# MM - I am scheduled to be raised !!



## SCStrong (Sep 14, 2017)

After  doing much work and waiting a time of patience  - I am scheduled to be raised on Monday, September 18th, 2017. Wish me luck, Brothers.  

 I am nervous  - the Brothers at the lodge tell me not to worry, ALMOST everyone survives it. LOL


----------



## WX2CIB (Sep 14, 2017)

Congratulations! I can't wait to start my journey. 

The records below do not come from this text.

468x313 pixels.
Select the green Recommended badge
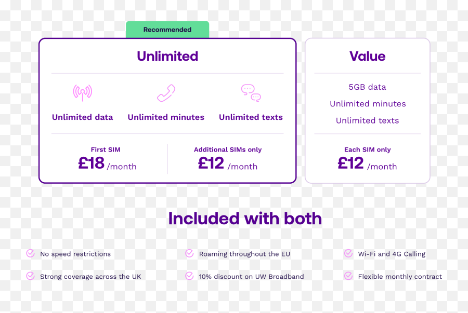[x=167, y=30]
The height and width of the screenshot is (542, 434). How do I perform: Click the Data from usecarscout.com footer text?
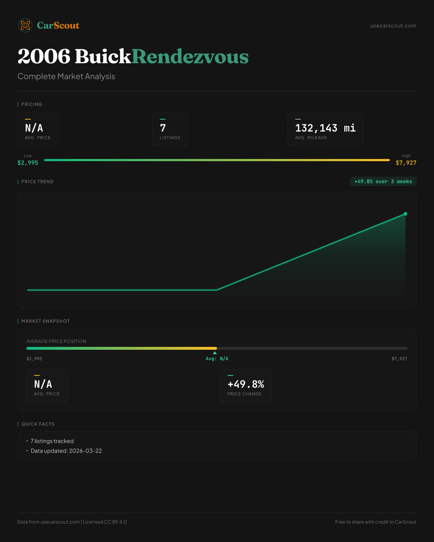(x=72, y=522)
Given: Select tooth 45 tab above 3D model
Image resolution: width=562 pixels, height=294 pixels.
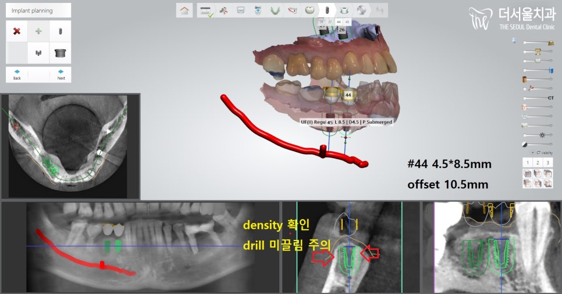Looking at the screenshot, I should pyautogui.click(x=347, y=21).
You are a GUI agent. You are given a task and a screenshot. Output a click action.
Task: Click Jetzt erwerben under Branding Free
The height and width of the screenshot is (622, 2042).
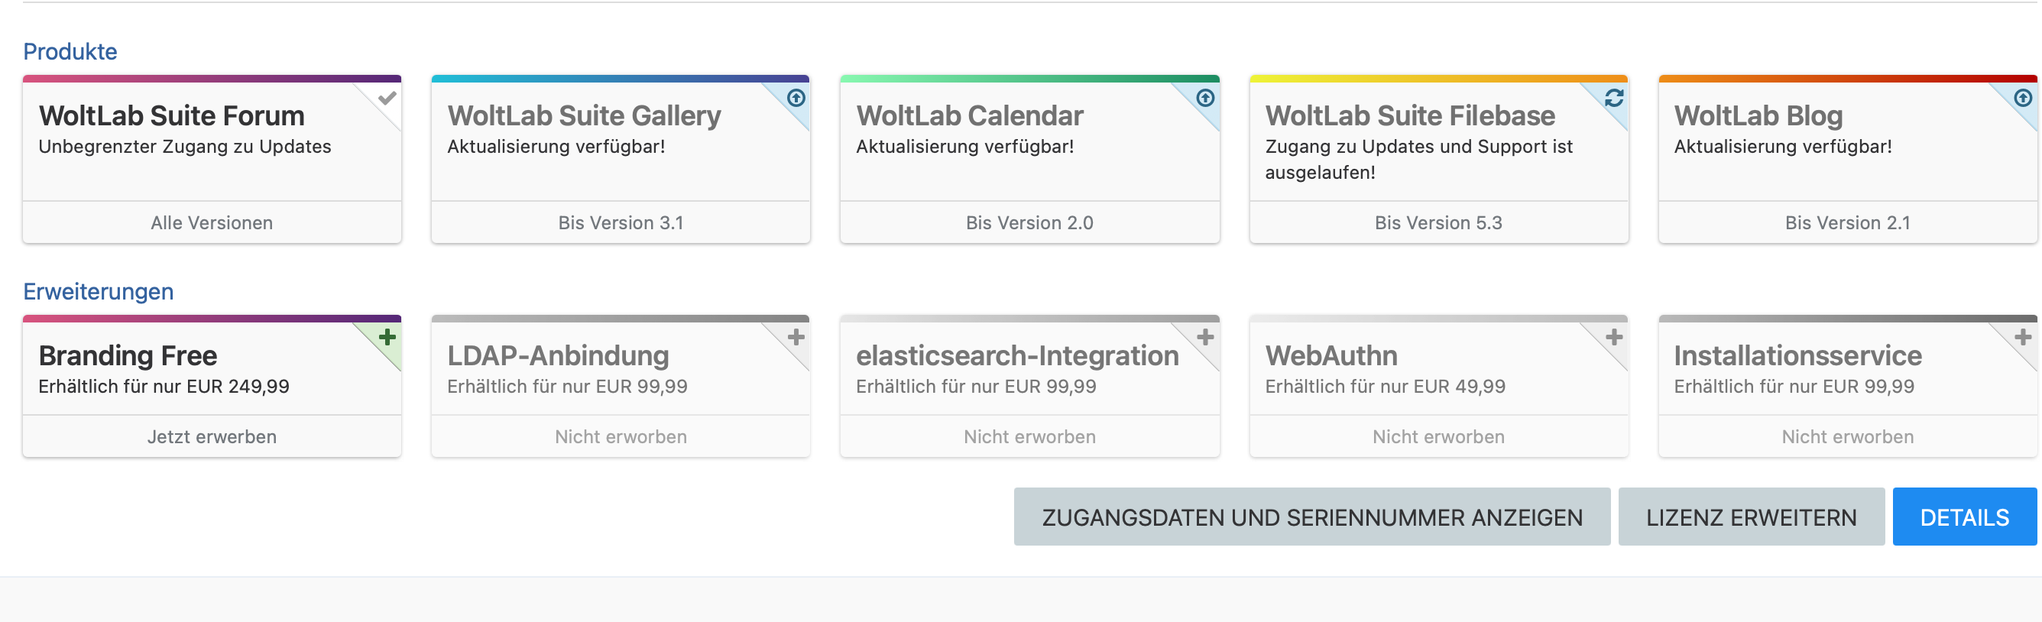pyautogui.click(x=212, y=437)
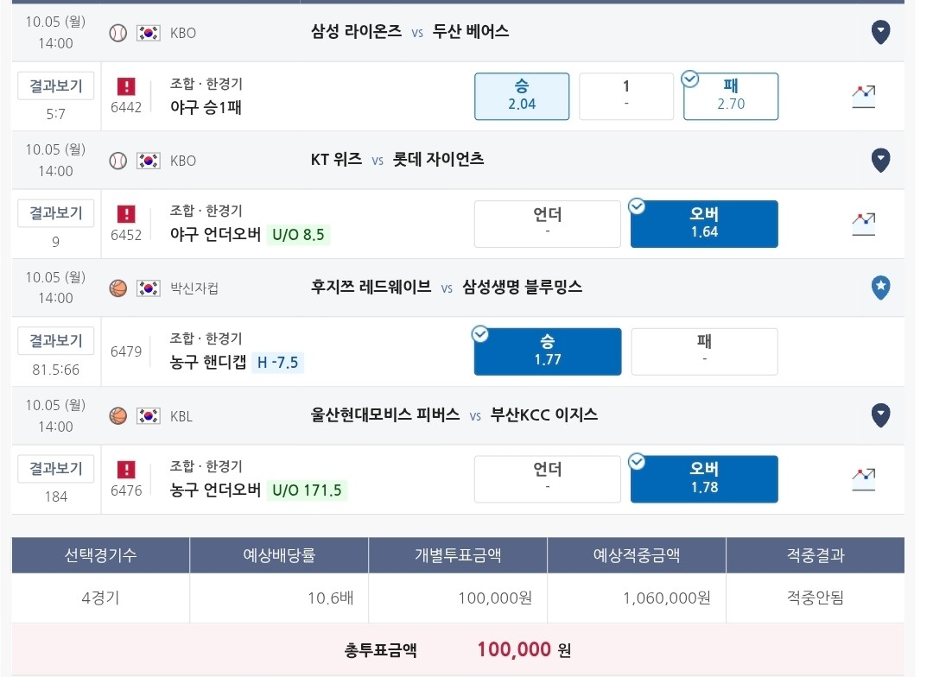Expand 울산현대모비스 vs 부산KCC match pin

880,415
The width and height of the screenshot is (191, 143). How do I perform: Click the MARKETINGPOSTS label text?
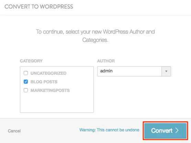[50, 90]
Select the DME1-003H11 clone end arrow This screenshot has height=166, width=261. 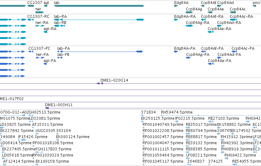pyautogui.click(x=47, y=108)
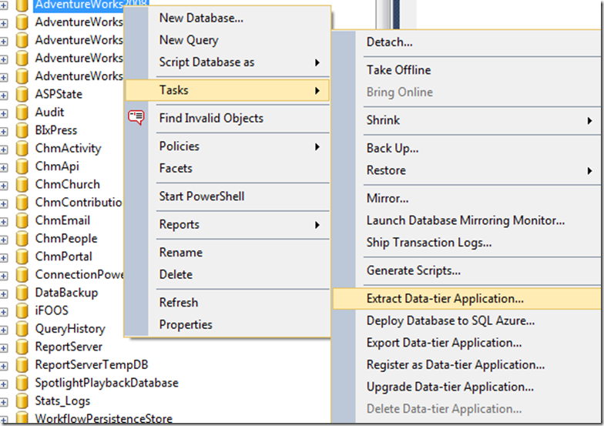Open the Reports submenu arrow

[x=317, y=225]
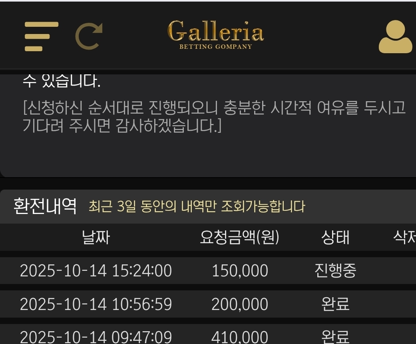Click the 최근 3일 동안의 내역만 조회가능합니다 notice

click(197, 207)
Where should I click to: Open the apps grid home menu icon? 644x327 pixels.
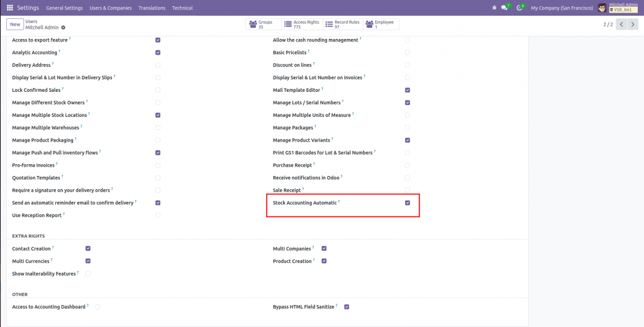pyautogui.click(x=9, y=8)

Sent from my SAMSUNG-SM-G891A using My Freemasonry mobile app


----------



## CLewey44 (Sep 14, 2017)

...almost....


----------



## BroCaution (Sep 14, 2017)

Congrats brother fellowcraft. Just remember the lessons you were taught, and you should be fine. Make sure you eat a good meal before you report to the lodge though lol.


----------



## Warrior1256 (Sep 15, 2017)

Congratulations! You will enjoy it greatly.


----------



## Tyler Atkinson (Sep 16, 2017)

Congratulations Brother!


----------



## Bloke (Sep 16, 2017)

SCStrong said:


> After  doing much work and waiting a time of patience  - I am scheduled to be raised on Monday, September 18th, 2017. Wish me luck, Brothers.
> 
> I am nervous  - the Brothers at the lodge tell me not to worry, ALMOST everyone survives it. LOL


Never known anyone not to survive it  You're job is the same as other degrees- relax, listen and try to take as much in as you can !


----------



## SCStrong (Sep 19, 2017)

Well, Brothers........ I survived !!!!  Barely, but I did survive.    It was a truly amazing night. I would do it again in a heartbeat.


----------



## Keith C (Sep 19, 2017)

Congratulations Brother.  I trust it was a impactful experience.  Now, be sure to turn out for the degree nights for others.  There is nothing more inspiring than a full lodge room for degrees when the candidate realizes all those people are there just for them.


----------



## SCStrong (Sep 19, 2017)

Keith C said:


> Congratulations Brother.  I trust it was a impactful experience.  Now, be sure to turn out for the degree nights for others.  There is nothing more inspiring than a full lodge room for degrees when the candidate realizes all those people are there just for them.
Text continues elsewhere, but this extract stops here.